• _PROBLEM DETAILS_: Could you recast the part of the records that opens with the line containing "What do you see at coordinates (508, 70)" and closes with the line containing "twitter-icon is located" as a numbered list, with both of those lines included and blank lines left out?

• _GIVEN DATA_:
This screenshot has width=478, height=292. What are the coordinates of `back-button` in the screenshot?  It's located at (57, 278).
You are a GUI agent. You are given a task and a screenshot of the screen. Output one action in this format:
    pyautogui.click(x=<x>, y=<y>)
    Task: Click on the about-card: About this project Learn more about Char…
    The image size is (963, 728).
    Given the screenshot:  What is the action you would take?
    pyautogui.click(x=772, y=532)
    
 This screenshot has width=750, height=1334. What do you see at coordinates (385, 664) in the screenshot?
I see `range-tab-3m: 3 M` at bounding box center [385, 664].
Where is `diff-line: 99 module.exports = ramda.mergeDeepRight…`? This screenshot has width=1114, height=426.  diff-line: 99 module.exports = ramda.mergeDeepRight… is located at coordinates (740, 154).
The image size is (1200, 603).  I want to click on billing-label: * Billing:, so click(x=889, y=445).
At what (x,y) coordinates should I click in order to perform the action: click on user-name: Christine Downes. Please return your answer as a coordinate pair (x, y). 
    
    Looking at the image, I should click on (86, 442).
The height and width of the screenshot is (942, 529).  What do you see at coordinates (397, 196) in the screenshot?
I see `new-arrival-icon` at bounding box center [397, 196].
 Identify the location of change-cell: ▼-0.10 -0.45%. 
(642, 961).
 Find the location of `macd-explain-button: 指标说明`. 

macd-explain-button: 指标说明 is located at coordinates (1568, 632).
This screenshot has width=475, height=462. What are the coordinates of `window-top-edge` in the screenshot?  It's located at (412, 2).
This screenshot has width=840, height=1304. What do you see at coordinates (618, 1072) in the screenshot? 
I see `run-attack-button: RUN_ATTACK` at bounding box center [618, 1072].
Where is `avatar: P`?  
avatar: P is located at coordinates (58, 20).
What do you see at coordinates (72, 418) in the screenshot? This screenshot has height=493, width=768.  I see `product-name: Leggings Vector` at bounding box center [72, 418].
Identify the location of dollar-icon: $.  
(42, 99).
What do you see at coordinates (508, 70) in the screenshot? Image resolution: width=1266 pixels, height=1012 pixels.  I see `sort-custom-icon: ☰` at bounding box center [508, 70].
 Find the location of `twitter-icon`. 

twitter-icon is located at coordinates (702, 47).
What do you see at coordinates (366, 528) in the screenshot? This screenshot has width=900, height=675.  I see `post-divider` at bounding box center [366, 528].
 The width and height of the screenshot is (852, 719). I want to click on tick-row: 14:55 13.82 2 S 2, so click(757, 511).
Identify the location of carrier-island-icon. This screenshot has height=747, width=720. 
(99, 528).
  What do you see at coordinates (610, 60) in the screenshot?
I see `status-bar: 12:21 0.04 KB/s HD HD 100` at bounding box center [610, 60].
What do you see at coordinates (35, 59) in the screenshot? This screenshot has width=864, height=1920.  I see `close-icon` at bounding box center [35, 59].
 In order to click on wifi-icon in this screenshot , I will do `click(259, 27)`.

• _COMPLETED EXERCISE_:
1. What do you see at coordinates (508, 70) in the screenshot? Image resolution: width=1266 pixels, height=1012 pixels.  I see `sort-custom-icon: ☰` at bounding box center [508, 70].
2.  Find the location of `twitter-icon`. 
3. twitter-icon is located at coordinates (702, 47).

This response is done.